Even after they went back onstage to continue, the light turned on again.

“I’ve seen and felt enough to believe there’s something quite possibly here,” Gaffey said. “That makes you consider, ‘Wow, what is there after life? Why are there spirits here?’”

Lifelong Petalumans might remember a time when the old Wahl house at Haystack Landing was touted as the “world’s most haunted location.”

Before an alleged arson incident burned the house to the ground on Sept. 1, 2004, the decrepit, two-story property gained notoriety after the 1999 Blair Witch-style thriller, “Incident at Haystack Landing.”

According to legend, a mysterious fire killed dozens of workers at a nearby dock. Children were crushed between the barge and the dock, eventually haunting the area. They drove inhabitants of Wahl house crazy, including descendants of the Wahl family and even squatters that stayed in the house later on in the 1970s.

Even though historical records do confirm accidents did occur at Haystack, no historical society recognizes any of the stories. Many have refuted the Wahl house even existed.

Then again, the controversial Dutra Group asphalt plant proposed for that site keeps facing one major setback after another. Eerily enough, the project was proposed the same year of the mysterious 2004 fire.

“I don’t know if (ghosts) exist or they don’t, but I like to hunt for the stories,” Wyrsch said. “It leaves people open to their own imagination for what the story just told them.”

To drive out spirits, many people smudge their homes by burning sage. Some try to address them directly and ask them politely to leave; others turn to the Bible or a psychic.

Petaluma resident Jean Haner, a successful author and renowned expert in energy clearing, takes a more pragmatic approach, she says.

“There’s a lot of superstition out there, which is not what I teach or agree with,” Haner said. “I know people think there’s a ghost in their home, and sometimes there is and sometimes it’s not as extreme as they believe.”

She combines western science, Chinese medicine and three decades of research spent embedding with various cultures around the world. Much of her success is due to the “newly-accepted understanding that people can be affected by the energy around them,” Haner said.

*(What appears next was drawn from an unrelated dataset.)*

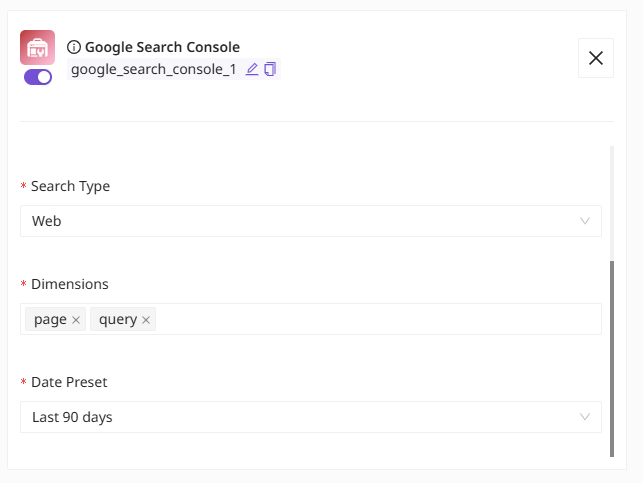Click the Date Preset dropdown chevron
This screenshot has height=483, width=643.
(585, 417)
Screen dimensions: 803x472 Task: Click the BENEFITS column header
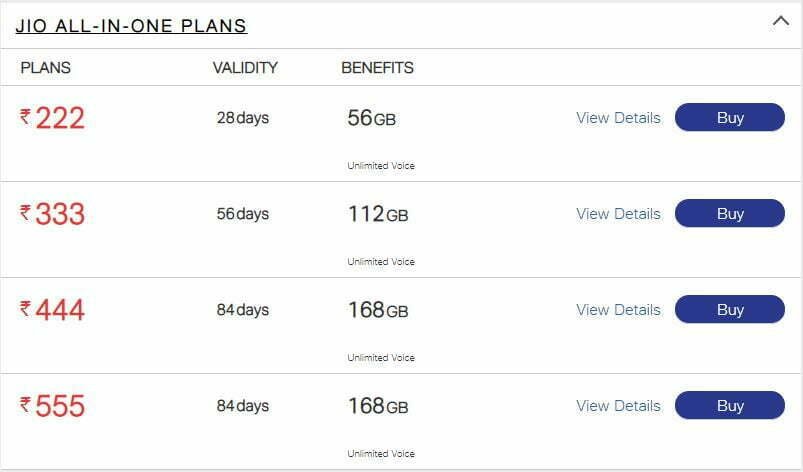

Her system, while acknowledging its new age appearance, is built from the concept of entrainment, an element of chronobiology that occurs when rhythmic physiology or behavior matches up to an environmental pattern.

When clearing energy, Haner said she uncovers the rhythm that the presence or spirit is using to trap the inhabitants of that space, and slowly removes it like she’s massaging a knot out of someone’s back.

“I connect with that energy, and through the process of entrainment, it relaxes and disappears,” she said.

Still, studies show only half of Americans will believe any of this, and the other half will dismiss it as nonsense.

Unfortunately, Petaluma isn’t getting any younger, which means its paranormal encounters will remain, whether it’s with ghosts, energy or simply a creaky foundation in need of repair.